45 automatic as a “legendary manstopper,” and the long-standing American conviction that the 9mm automatic was an impotent wimp thing that would make your wife a widow if you trusted your life to it. When Germans shot Americans with their 9mm Luger pistols, the Americans tended to become indignant and kill the German who shot them, and then walk to an aid station to either die a lingering death or recover completely. 45 automatics, the Germans tended to fall down and die. The bottom line was that when Americans shot Germans with Colt. 45 shot this impressive group in a police-style qualification.Ĭountless tales of up close and personal pistol fighting emerged from WWI. 45 automatic was the ticket to getting out of the trenches alive once the enemy hordes had flowed into those trenches with you.Ī “snubby” with 3-inch barrel, the Springfield Armory Micro Compact 1911. To hell with bayoneted rifles, said the doughboys this Colt. 45 slug struck the enemy in the wishbone, he tended to be immediately rendered hors de combat. Eight quick flicks of the index finger unleashed eight heavy 230-grain bullets, almost half an inch in diameter and traveling some 830 feet per second. The 1911 pistol, on the other hand, proved to be in its element there. But, when the enemy was right there in the trenches with you, ready to spear you with the blood-stained bayonet of his Mauser, these long, heavy rifles that needed a four-step process to hand-cycle another cartridge into the firing chamber were not the optimum defensive tools. 30/06 battle rifles had proven themselves splendidly rugged and accurate when sniping at enemy soldiers across the battlefield. The bolt-action 1903 Springfield and 1917 Enfield. The 1911A1 would remain the classic shape of this classic pistol for the remainder of the century. The hammer was reconfigured and the grip safety’s tang lengthened in hopes of preventing the pinch at the web of the hand that many doughboys had reported when the gun was cycling. Bigger sights that were easier to see were added. Its trigger was much shorter and easier to reach, and this was aided by new scalloping around the trigger guard area of the frame.

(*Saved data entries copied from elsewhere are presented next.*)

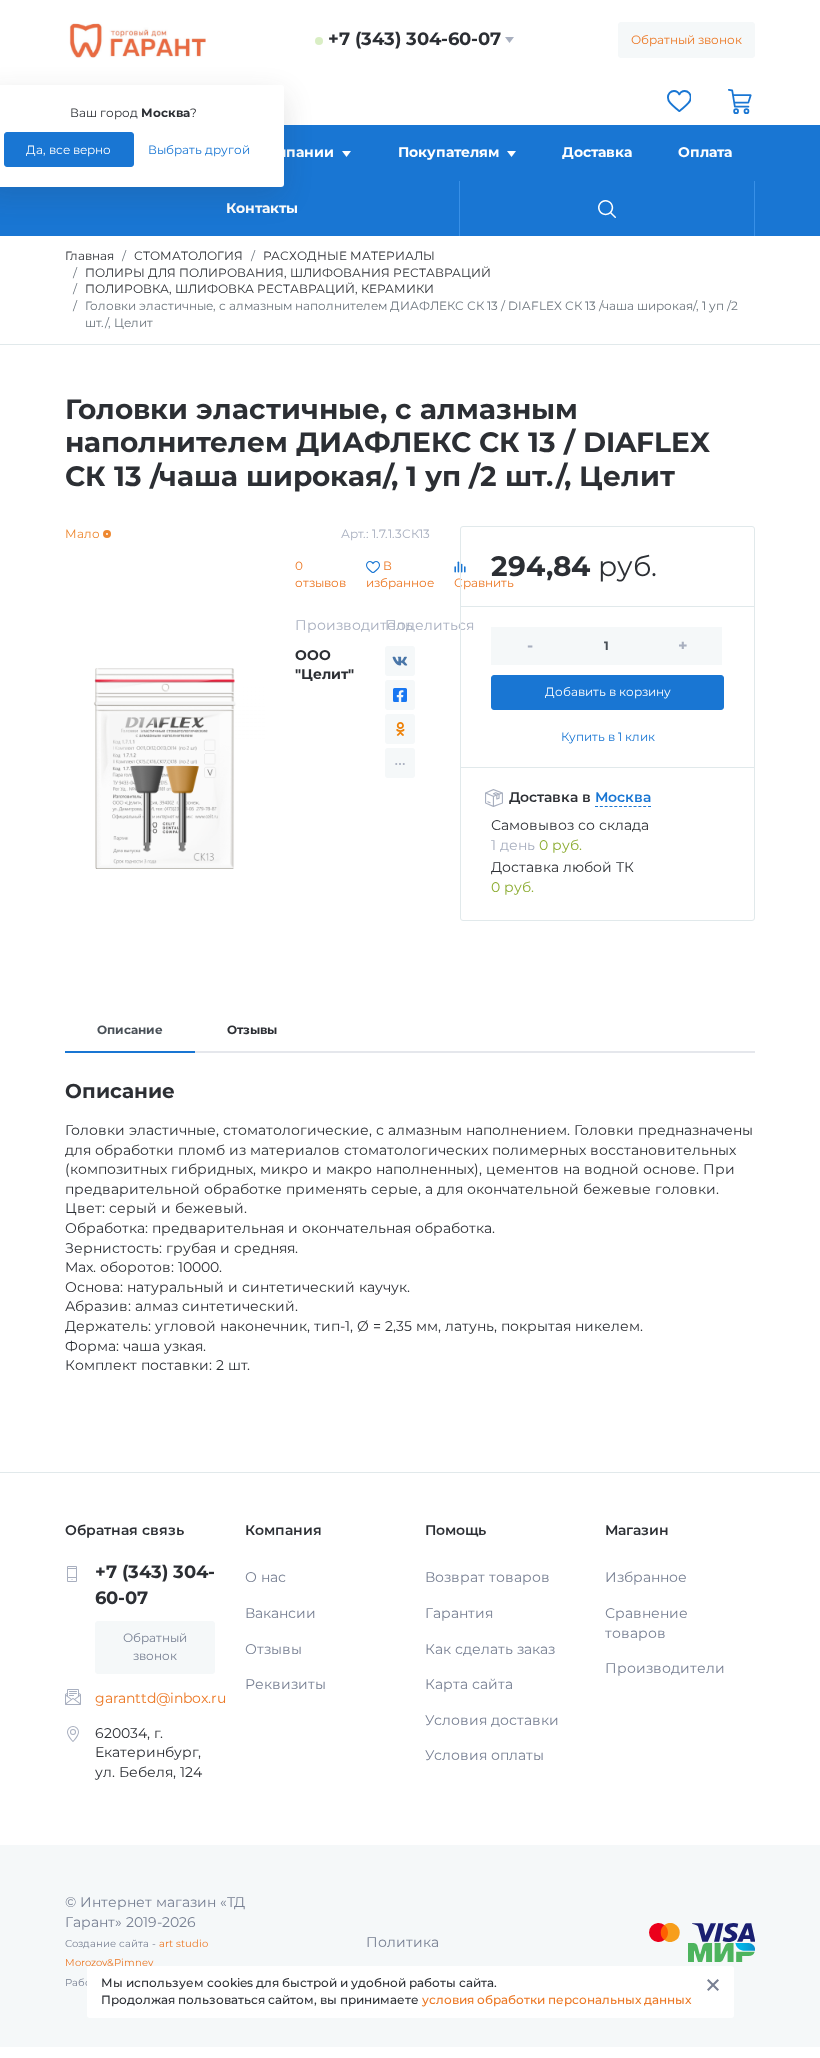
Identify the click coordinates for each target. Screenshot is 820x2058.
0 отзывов (320, 574)
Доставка (597, 152)
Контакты (262, 208)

federal ordnance 1911 magazine

Before 1930, this advice coalesced into the improved Model 1911A1. It was determined that about half the soldiers thought the 1911 pistol had too long a trigger, too short a grip tang safety, and sights that were just about useless. In the early 1920s, a US military board convened to determine what had been learned in the Great War that could improve the design of the nation’s military small arms. This allowed the fastest possible revolver reload…right about the time all the cops decided they wanted semiautomatic pistols, which were faster still to reload.

FEDERAL ORDNANCE 1911 MAGAZINE FULL

45 auto cartridges together for fast reloading of these “revolvers using autoloader ammo.” Not until the last quarter of the 20th century would shooters figure out that a full moon clip could hold six such cartridges at once. These used ingenious half-moon clips developed by S&W to hold three of the “rimless”. Though the “.45 automatic” was the first choice, the industry couldn’t make enough of them and both Colt and Smith & Wesson pressed their revolver lines into production for the classic Model 1917 double action revolvers. In the trenches of WWI, for the first and the last time in American military history, it was determined that every single one of America’s troops needed to carry a. 45 case is in mid-air above gun, but recoil has barely lifted the muzzle from the centerline of the target. Here Ayoob fires the tiny Springfield Micro Compact. With modern techniques, even the lightest, hardest kicking 1911. And how John Browning’s brilliant design of a semiautomatic pistol in that caliber, as manufactured by Colt, was subsequently adopted as “Pistol, US, calibre. 45 caliber should be issued as a sidearm to US troops.

federal ordnance 1911 magazine

How this led to the Thompson/LaGarde study of handgun ammunition effectiveness in 1907 that indicated nothing of less than. 45 revolvers were dragged out of mothballs and re-issued to embattled American troops in the Pacific. 38 revolver failed miserably against psyched-up Moro warriors, and ancient. How during the Philippine insurrection, the newly issued. If you’ve read American firearms history at all, you know the lore of the.